A B-tree is a self-balancing tree data structure that maintains sorted data and allows searches, sequential access, insertions, and deletions in logarithmic time. It is designed to work efficiently on disks or other direct-access secondary storage devices. B-trees are characterized by their ability to store large amounts of data while keeping the height of the tree relatively small.

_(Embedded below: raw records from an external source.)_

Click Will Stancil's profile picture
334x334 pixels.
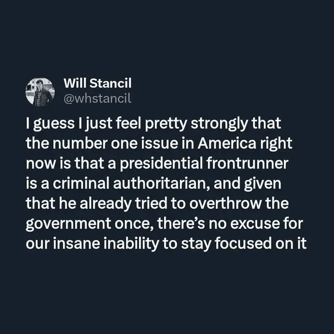(x=40, y=91)
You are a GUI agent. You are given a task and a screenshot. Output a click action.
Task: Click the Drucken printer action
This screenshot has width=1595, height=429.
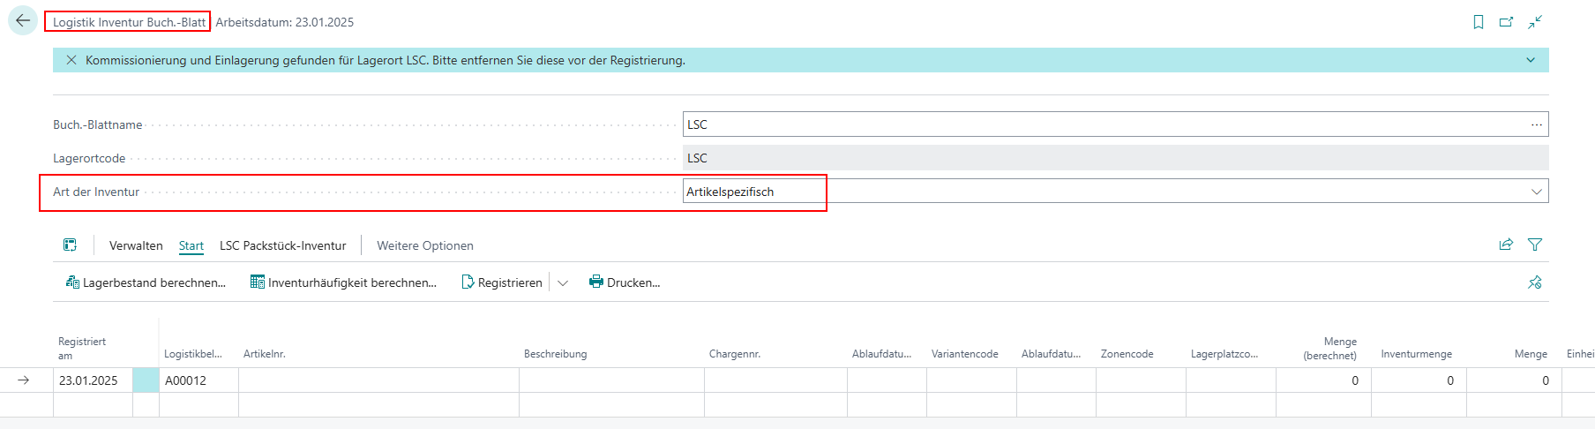click(625, 282)

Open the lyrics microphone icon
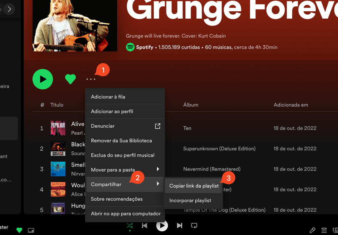312,230
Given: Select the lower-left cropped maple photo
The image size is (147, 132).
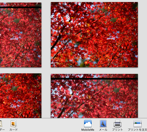Looking at the screenshot, I should coord(21,96).
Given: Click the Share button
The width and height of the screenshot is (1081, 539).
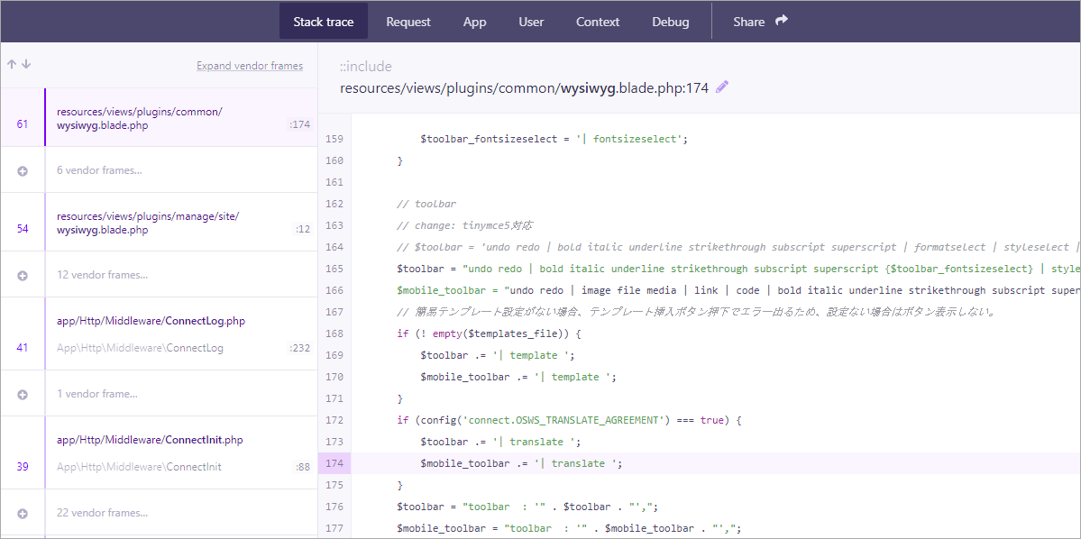Looking at the screenshot, I should click(x=748, y=20).
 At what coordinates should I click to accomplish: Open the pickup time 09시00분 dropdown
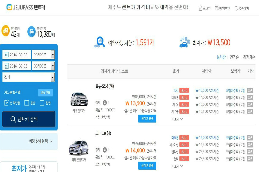[x=43, y=55]
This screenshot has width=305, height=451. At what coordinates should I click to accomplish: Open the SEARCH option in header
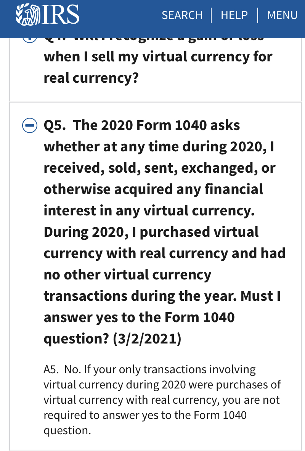[x=182, y=15]
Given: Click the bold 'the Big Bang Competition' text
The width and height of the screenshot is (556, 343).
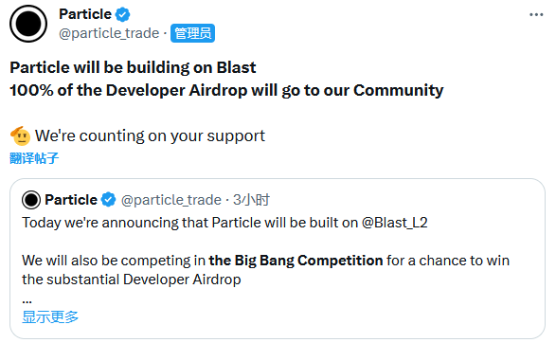Looking at the screenshot, I should (x=296, y=261).
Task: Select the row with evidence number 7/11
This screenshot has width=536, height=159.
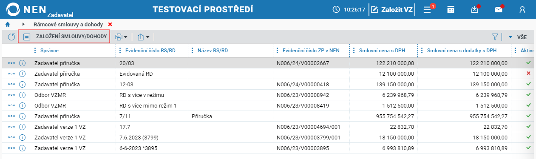Action: (268, 116)
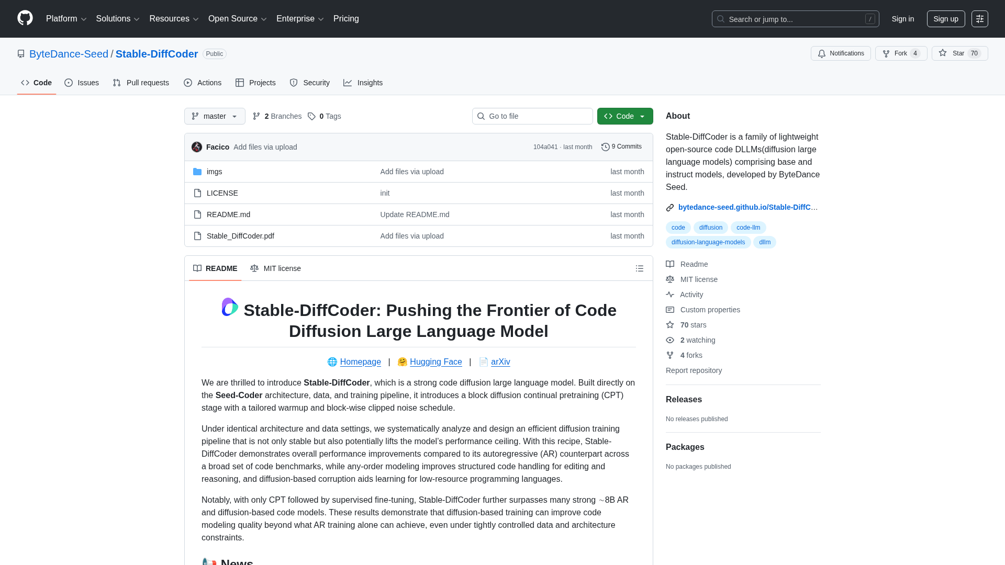Click the Sign up button

tap(945, 19)
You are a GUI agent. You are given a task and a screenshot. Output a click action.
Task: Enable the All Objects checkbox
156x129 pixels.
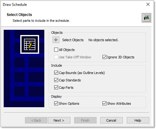56,50
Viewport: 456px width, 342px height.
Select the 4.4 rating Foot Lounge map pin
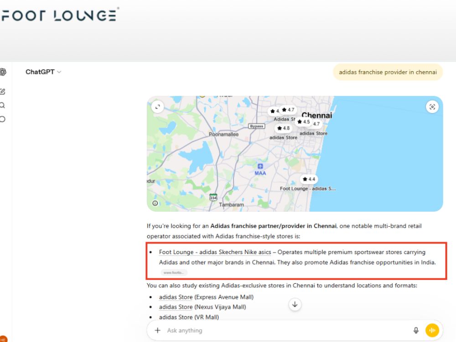[309, 179]
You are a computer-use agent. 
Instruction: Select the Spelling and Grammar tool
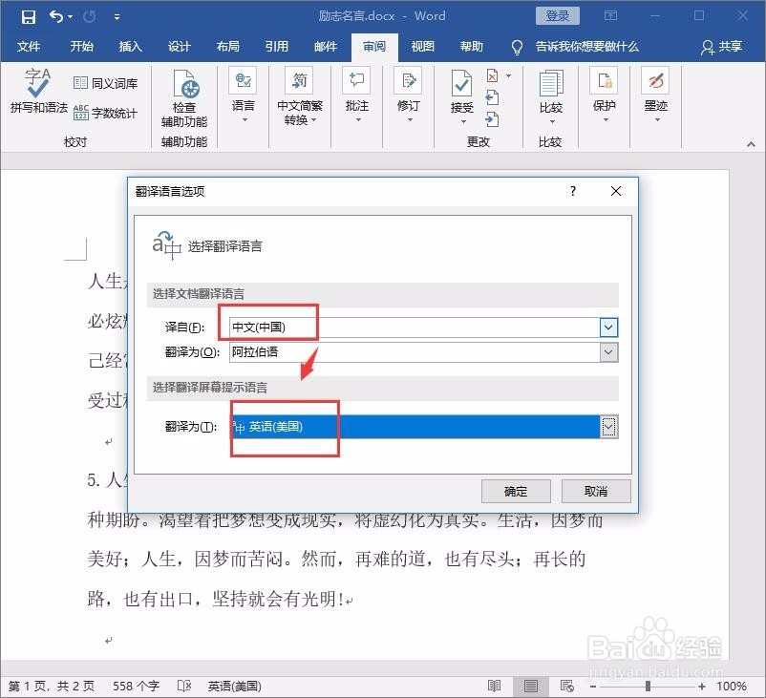click(36, 94)
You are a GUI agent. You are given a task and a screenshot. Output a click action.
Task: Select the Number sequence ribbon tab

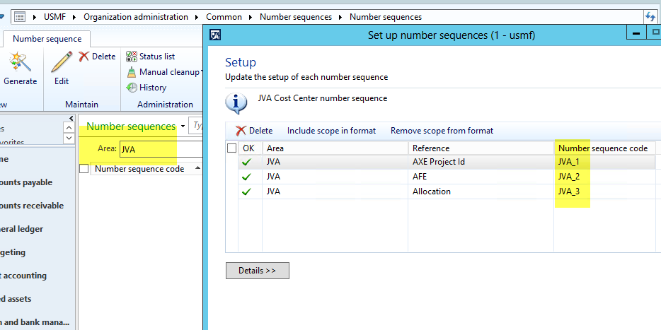47,39
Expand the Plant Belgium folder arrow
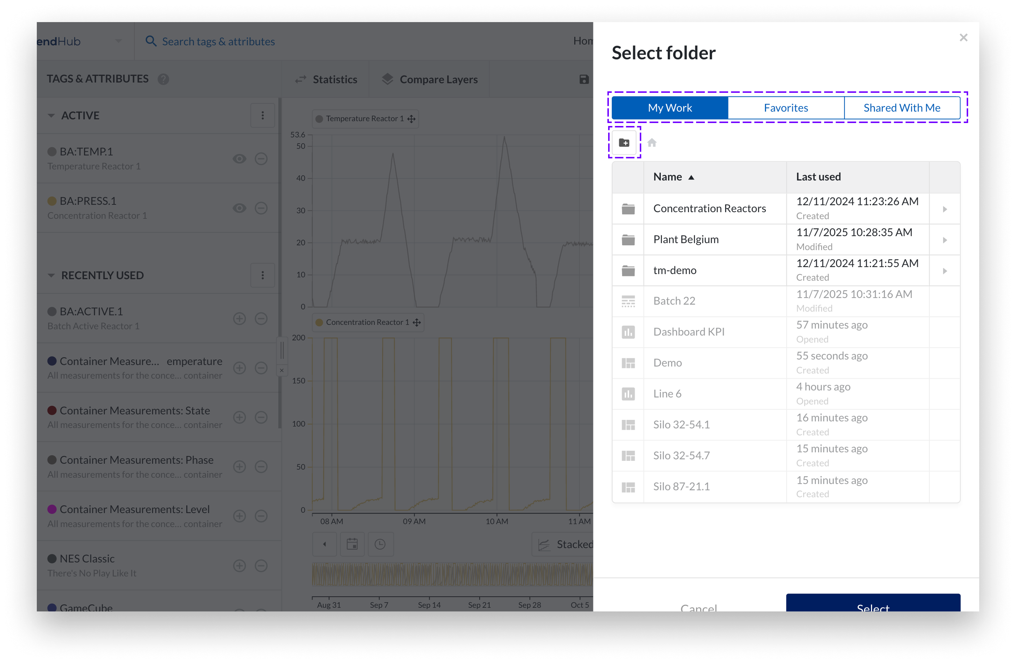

Key Features of a B-tree Include

  • Balanced Structure: B-trees are self-balancing, which means that they automatically adjust their structure to maintain a balanced tree even after insertions and deletions.
  • Degree: A B-tree of order m is a tree that satisfies the following properties:
    • Every node has at most m children.
    • Every non-leaf node (except the root) has at least ⌈m/2⌉ children.
    • The root has at least two children if it is not a leaf node.
    • All leaves appear at the same level.
  • Multilevel Index: B-trees are often used in database and file systems as a multilevel index structure, enabling efficient data retrieval and management.
  • Disk-Based Operations: B-trees are particularly suitable for systems that read and write large blocks of data, as they minimize the number of disk accesses required for most operations.

Operations B Tree

B-trees support various operations that enable efficient management and manipulation of data stored within the structure. Some of the key operations performed on B-trees include:

  • Search: Searching for a key within the B-tree, which involves traversing the tree from the root to the leaf nodes to locate the desired key.
  • Insertion: Inserting a new key into the B-tree while maintaining the order of keys and balancing the tree, if necessary, to ensure that the B-tree properties are preserved.
  • Deletion: Removing a key from the B-tree, which may involve adjusting the structure of the tree to maintain the B-tree properties and balance.
  • Splitting and Merging Nodes: Splitting or merging nodes when a node becomes full or underfull, respectively, to ensure that each node maintains the required number of keys and children.
  • Traversal: Traversing the B-tree in various ways, such as in-order, pre-order, and post-order traversal, to access and process all the keys in the tree.
  • Range Queries: Performing range queries to retrieve a set of keys within a specified range, which can be efficiently executed using the properties of the B-tree structure.